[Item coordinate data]

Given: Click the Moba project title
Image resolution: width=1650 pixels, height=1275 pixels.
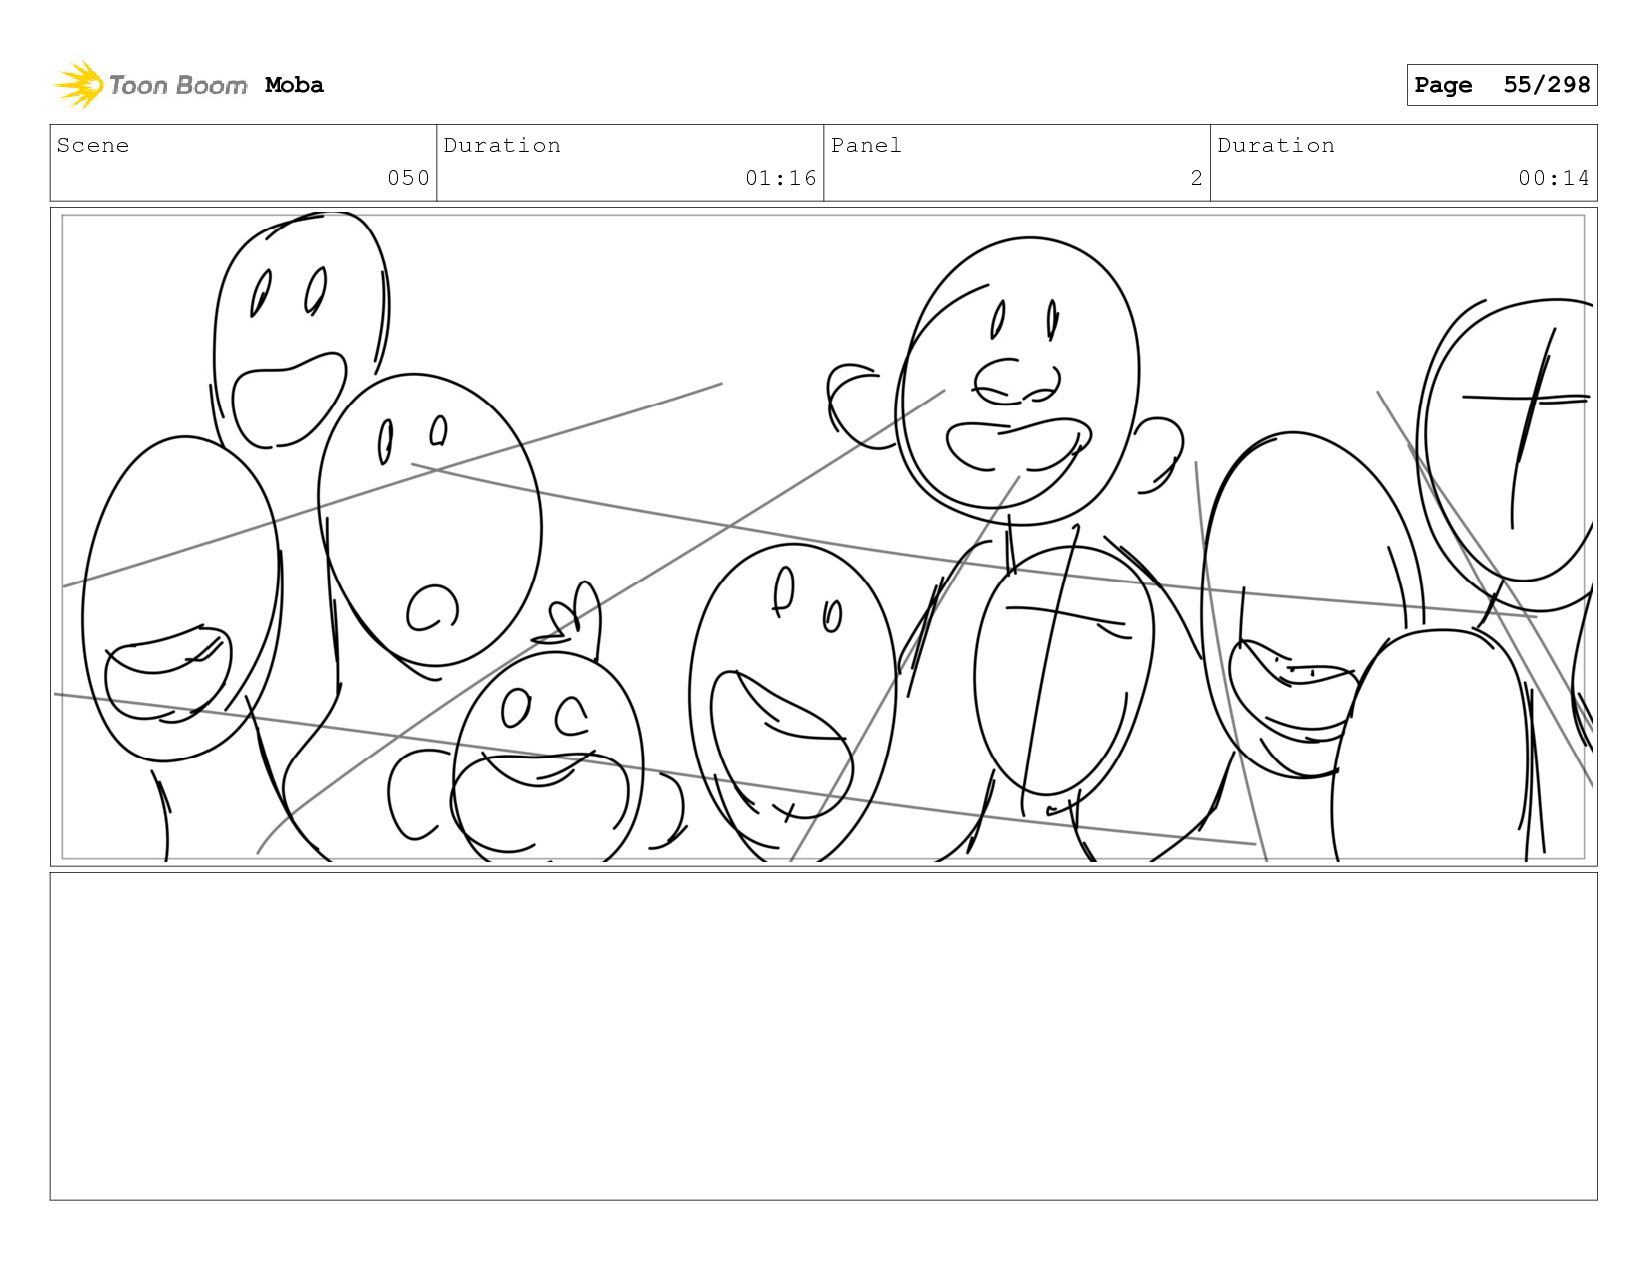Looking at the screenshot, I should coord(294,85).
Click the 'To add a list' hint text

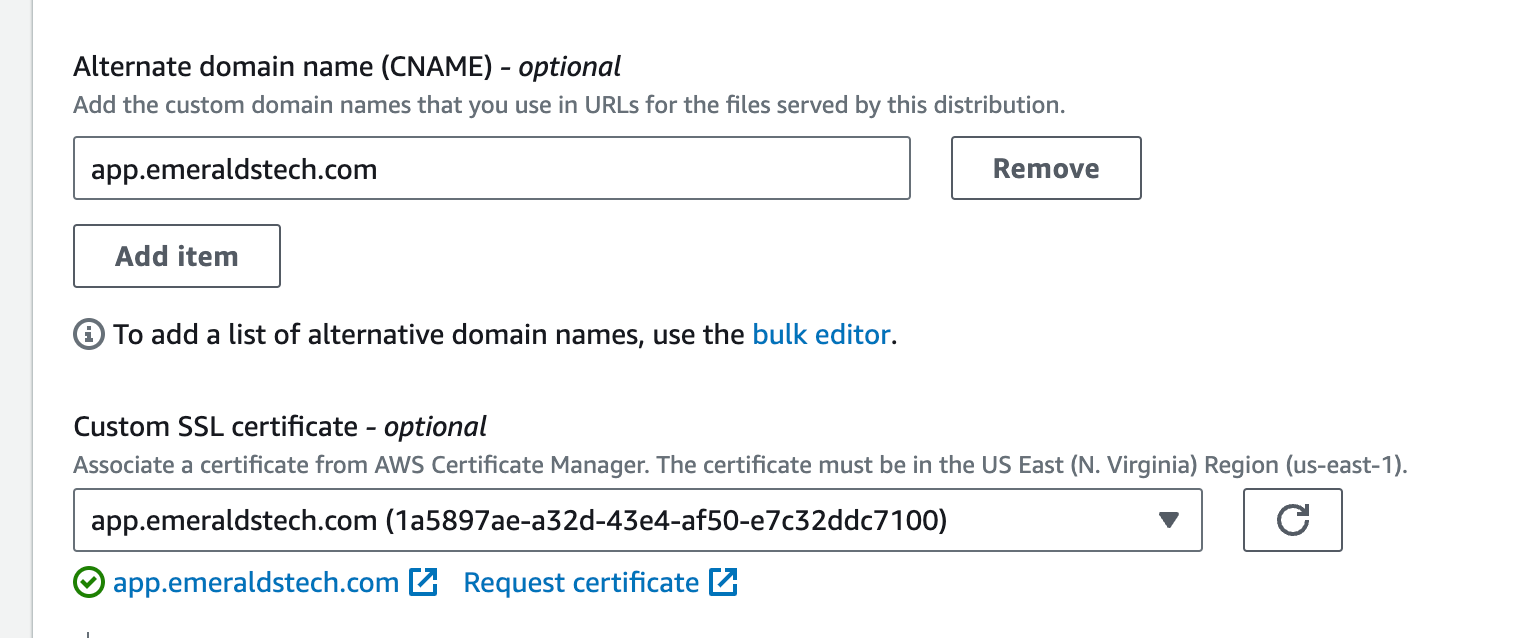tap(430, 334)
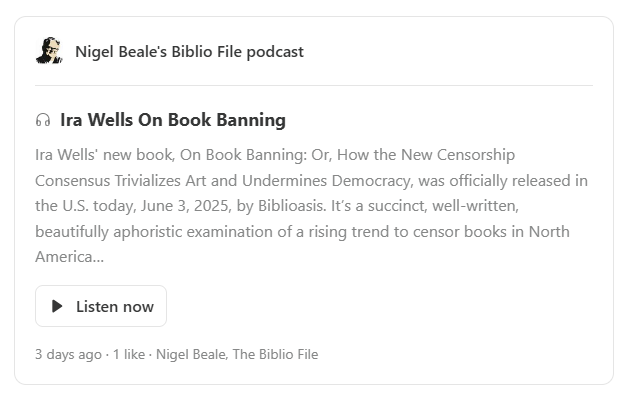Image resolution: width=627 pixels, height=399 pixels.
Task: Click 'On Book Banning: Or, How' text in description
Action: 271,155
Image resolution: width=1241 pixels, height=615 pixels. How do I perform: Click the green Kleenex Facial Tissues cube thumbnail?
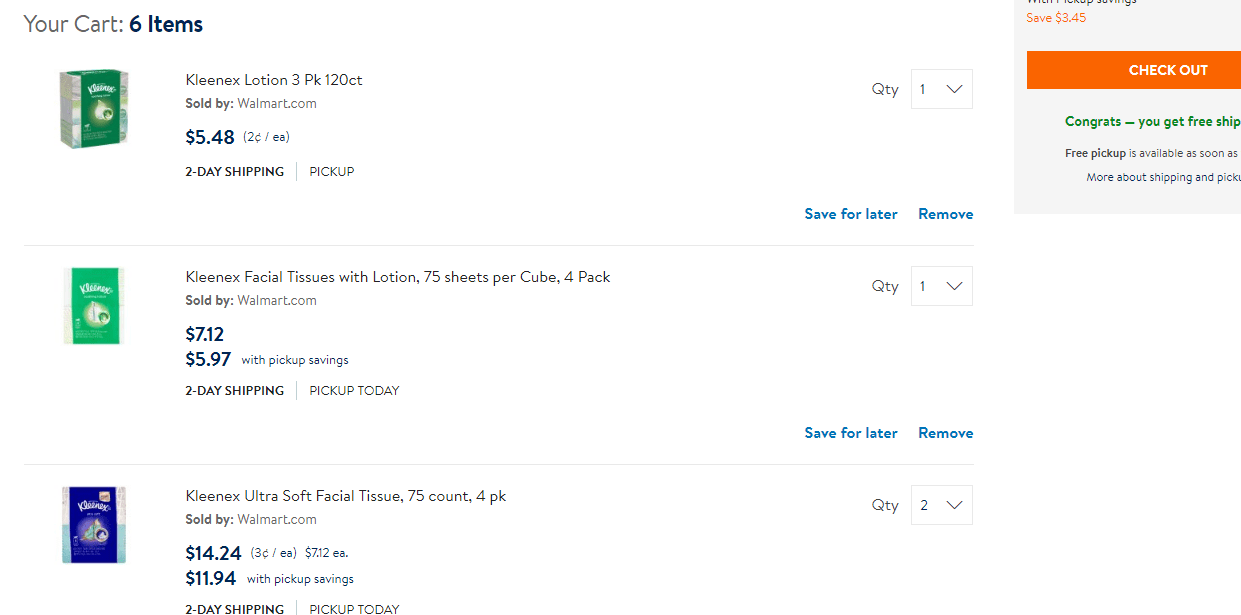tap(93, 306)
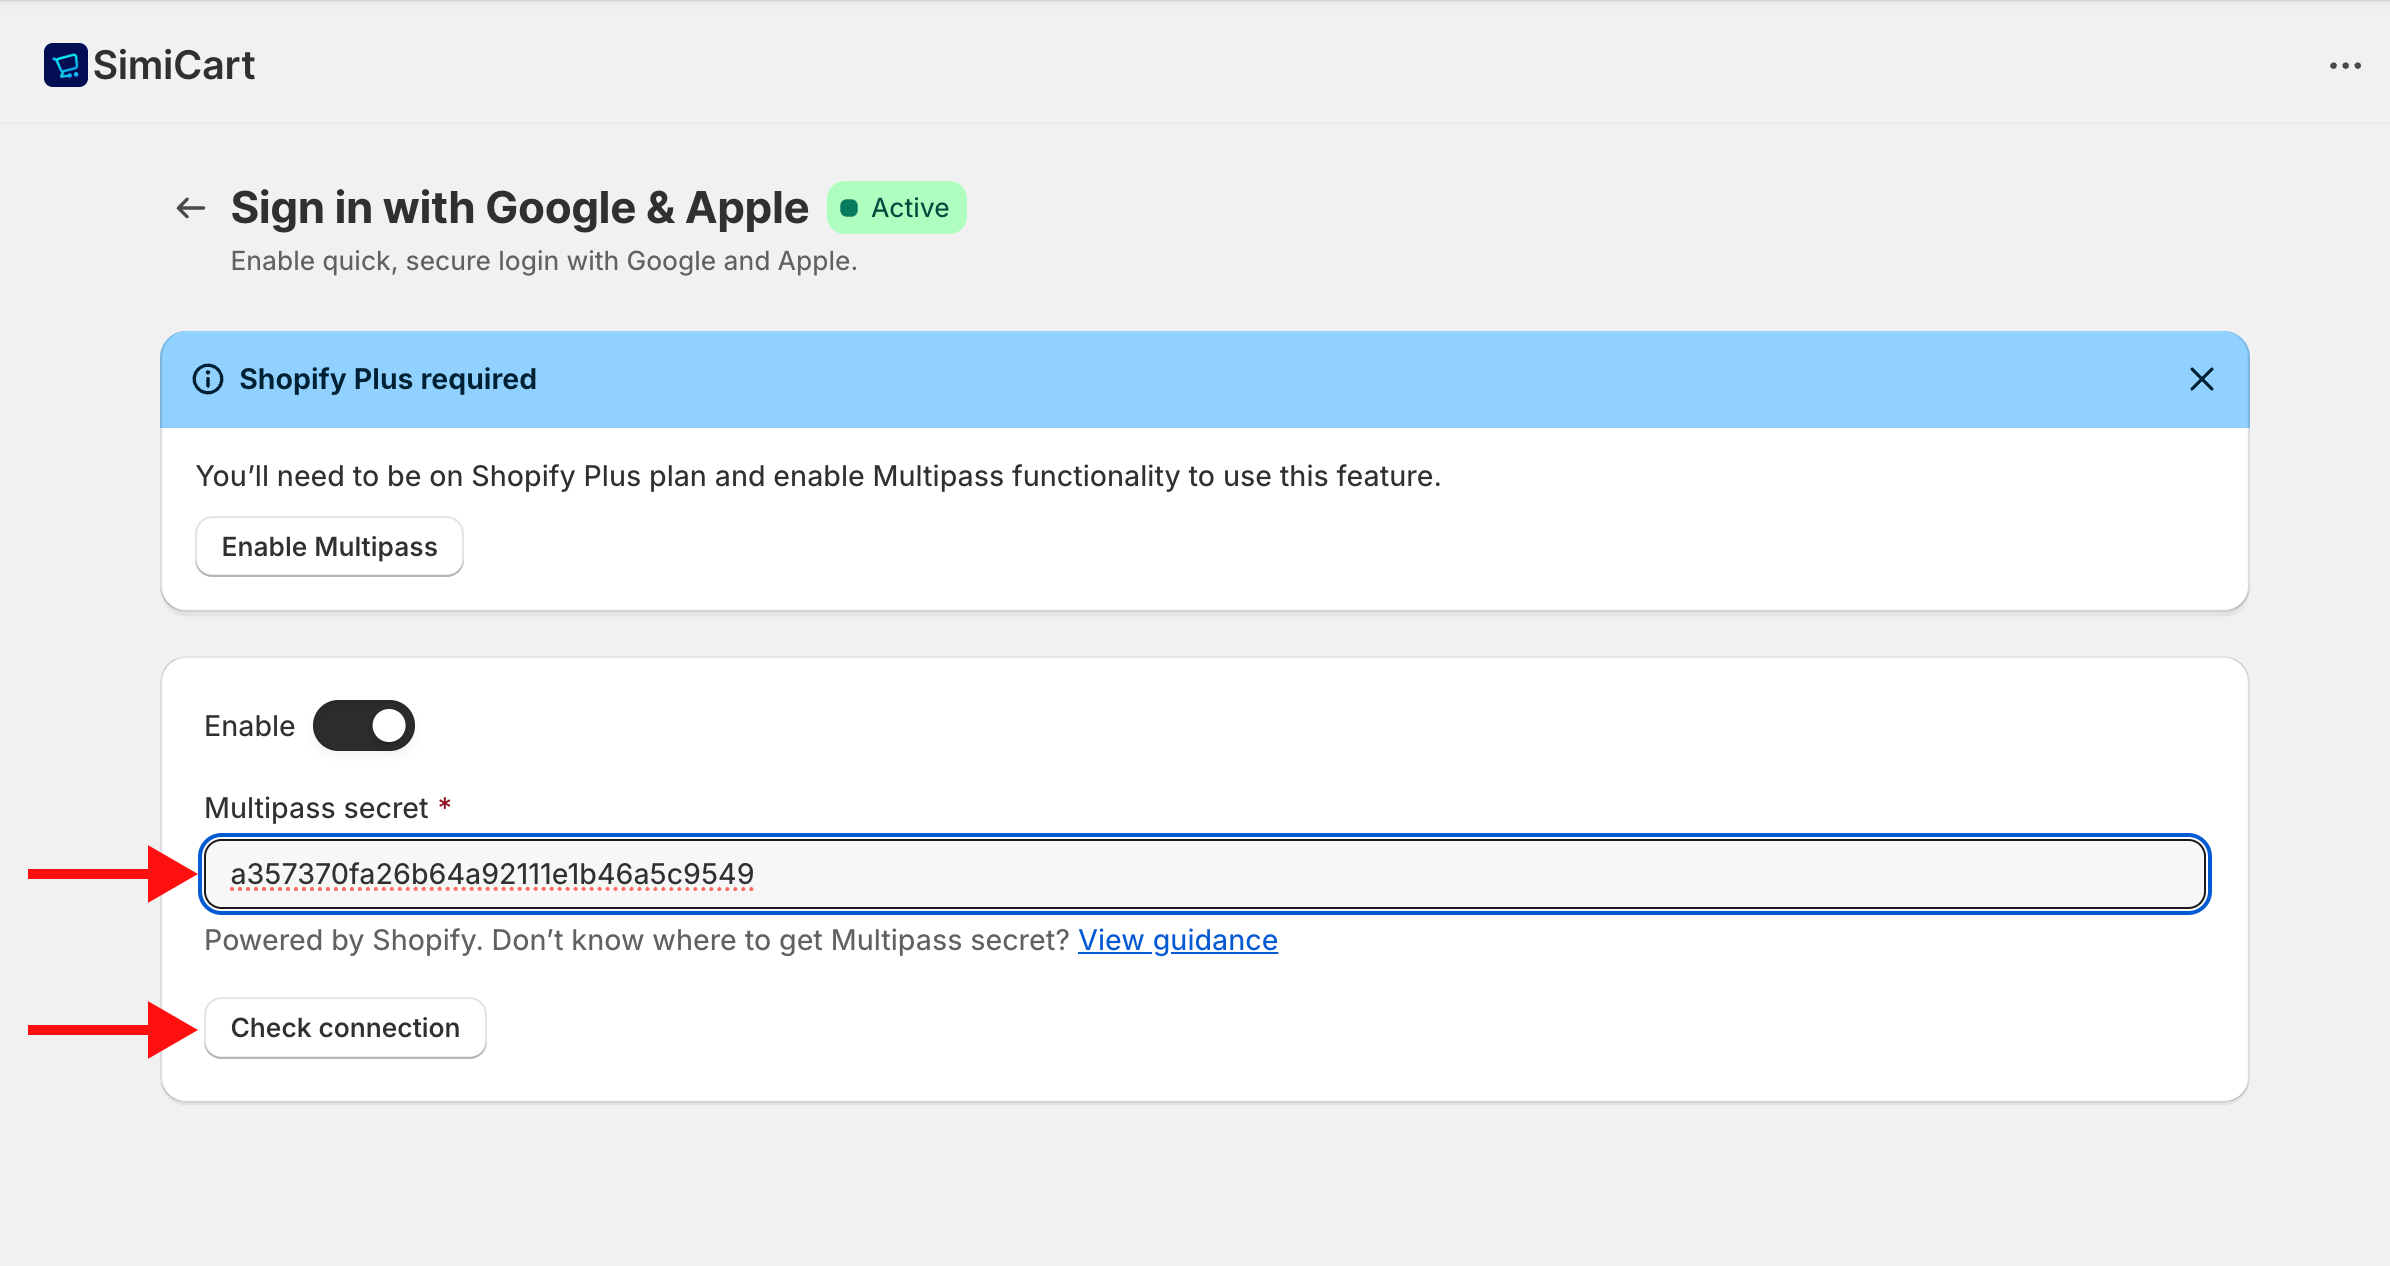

WHAT IS ASKED:
Turn every line of the listing above into a numbered list, skipping blank lines and leaving the pictures out.

TASK SOLUTION:
1. Given: Click the Moba project title
2. Image resolution: width=1650 pixels, height=1275 pixels.
3. Looking at the screenshot, I should coord(294,85).
4. Click the 'To add a list' hint text
5. tap(430, 334)
6. Image resolution: width=627 pixels, height=399 pixels.
7. Task: Click 'On Book Banning: Or, How' text in description
8. Action: 271,155
9. Image resolution: width=1241 pixels, height=615 pixels. How do I perform: Click the green Kleenex Facial Tissues cube thumbnail?
10. tap(93, 306)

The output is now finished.